SET TASK: Format everything from the line containing "The width and" down to the line containing "Action: [x=46, y=399]" as a Markdown table with the columns Row and Line, numbering each row and skipping blank lines. Leave the pictures out of the answer.

Records on locating elements on screens

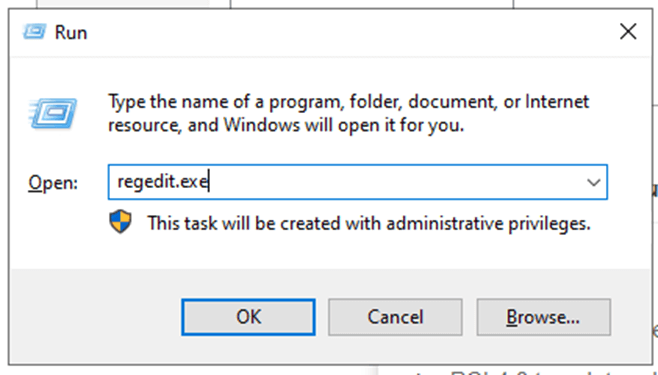658x375 pixels.
Task: Expand the Open history dropdown arrow
Action: (593, 182)
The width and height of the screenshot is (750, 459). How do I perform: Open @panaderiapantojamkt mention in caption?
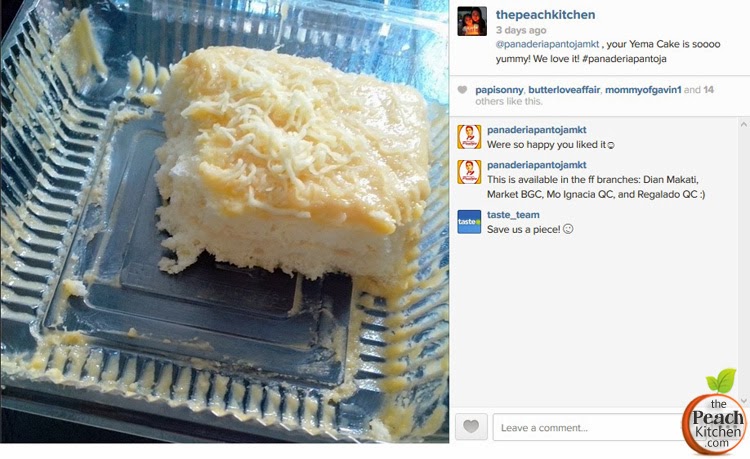[x=547, y=44]
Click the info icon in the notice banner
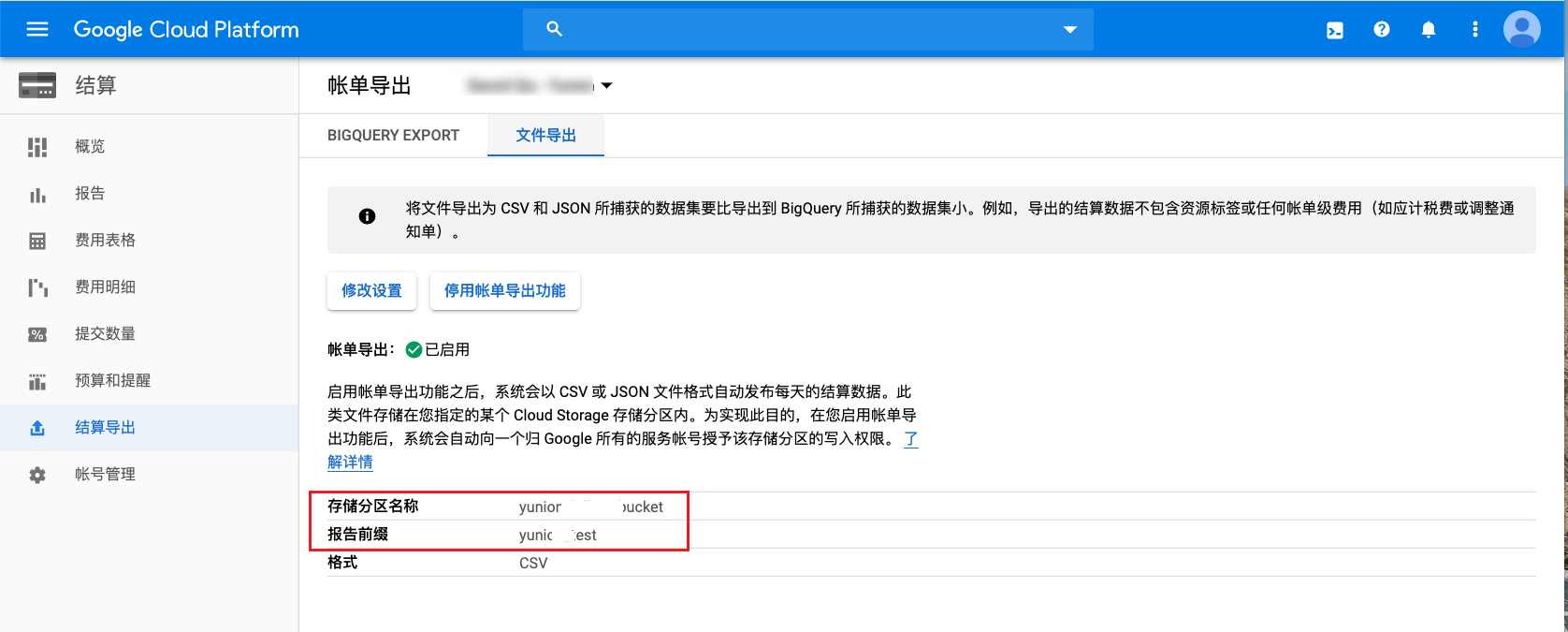Screen dimensions: 1568x632 (368, 216)
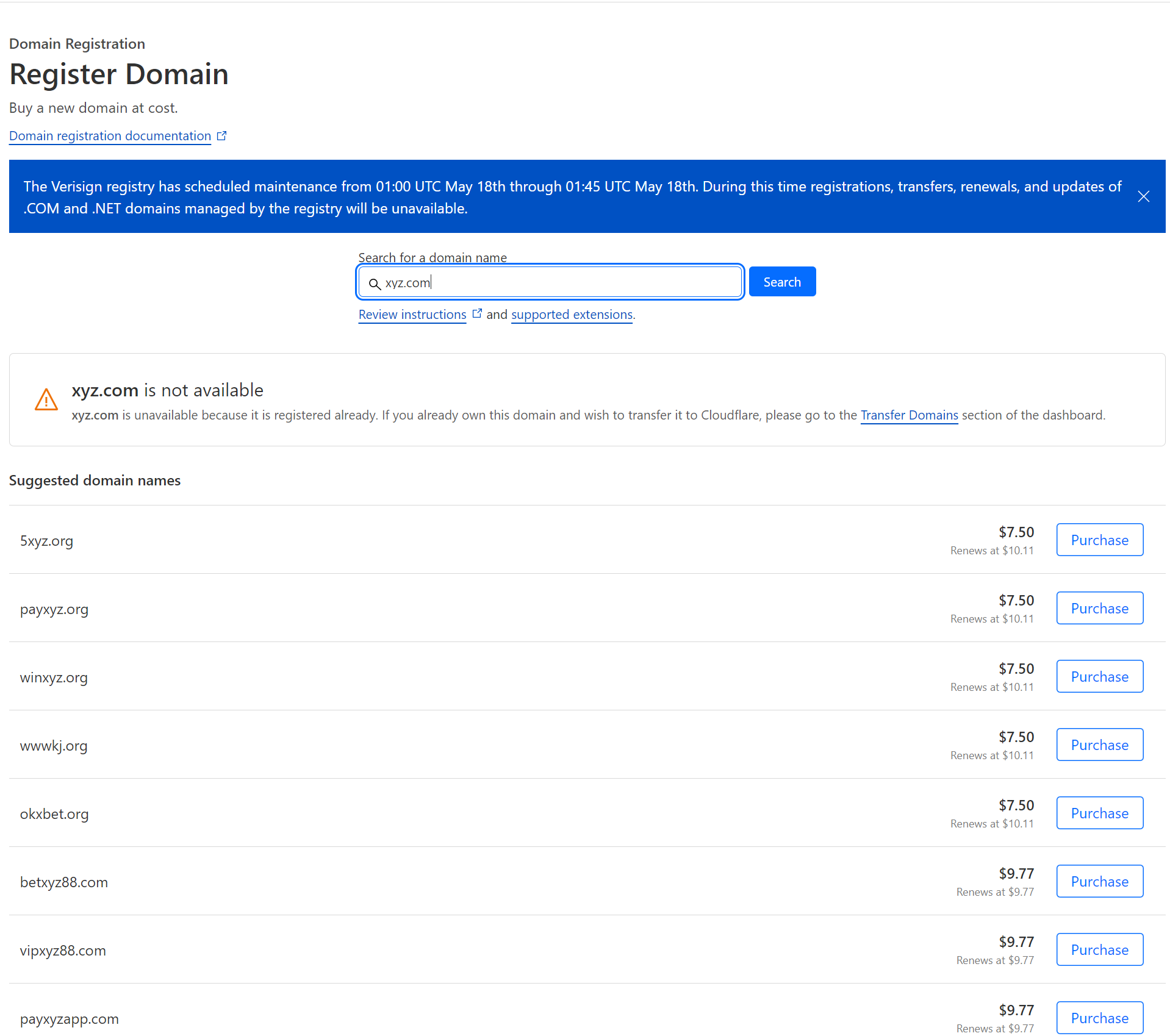Image resolution: width=1170 pixels, height=1036 pixels.
Task: Click the warning triangle beside 'xyz.com is not available'
Action: [x=46, y=399]
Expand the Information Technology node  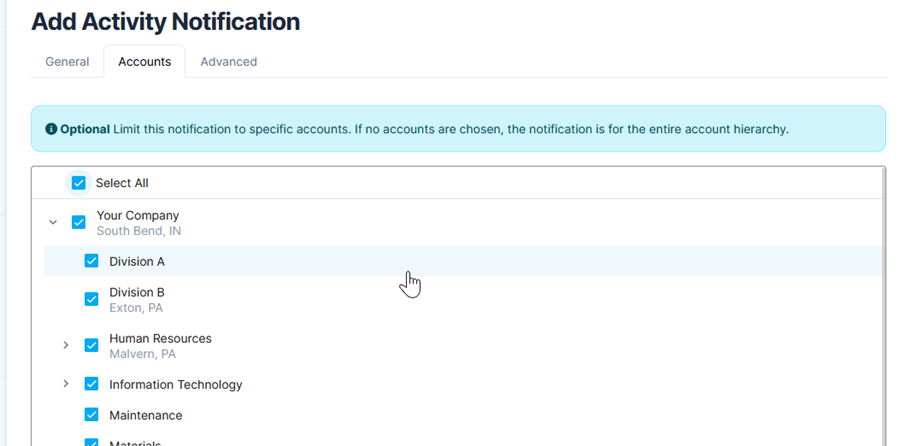click(x=66, y=384)
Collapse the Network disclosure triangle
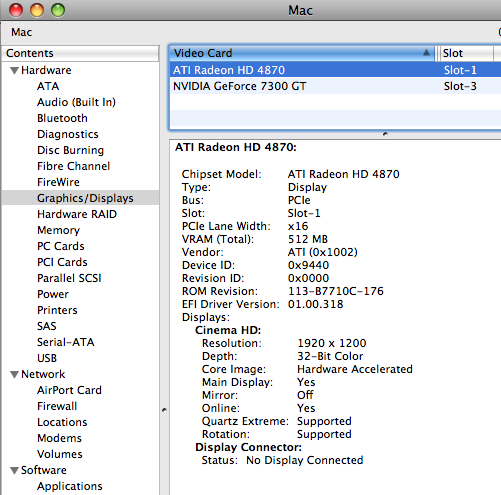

RESULT OF THE EXERCISE:
| Row | Line |
|---|---|
| 1 | The width and height of the screenshot is (750, 459). How do I perform: Open @panaderiapantojamkt mention in caption? |
| 2 | [x=547, y=44] |
| 3 | Click the info icon in the notice banner |
| 4 | Screen dimensions: 1568x632 (368, 216) |
| 5 | Image resolution: width=1170 pixels, height=1036 pixels. |
| 6 | Task: Click the warning triangle beside 'xyz.com is not available' |
| 7 | Action: [x=46, y=399] |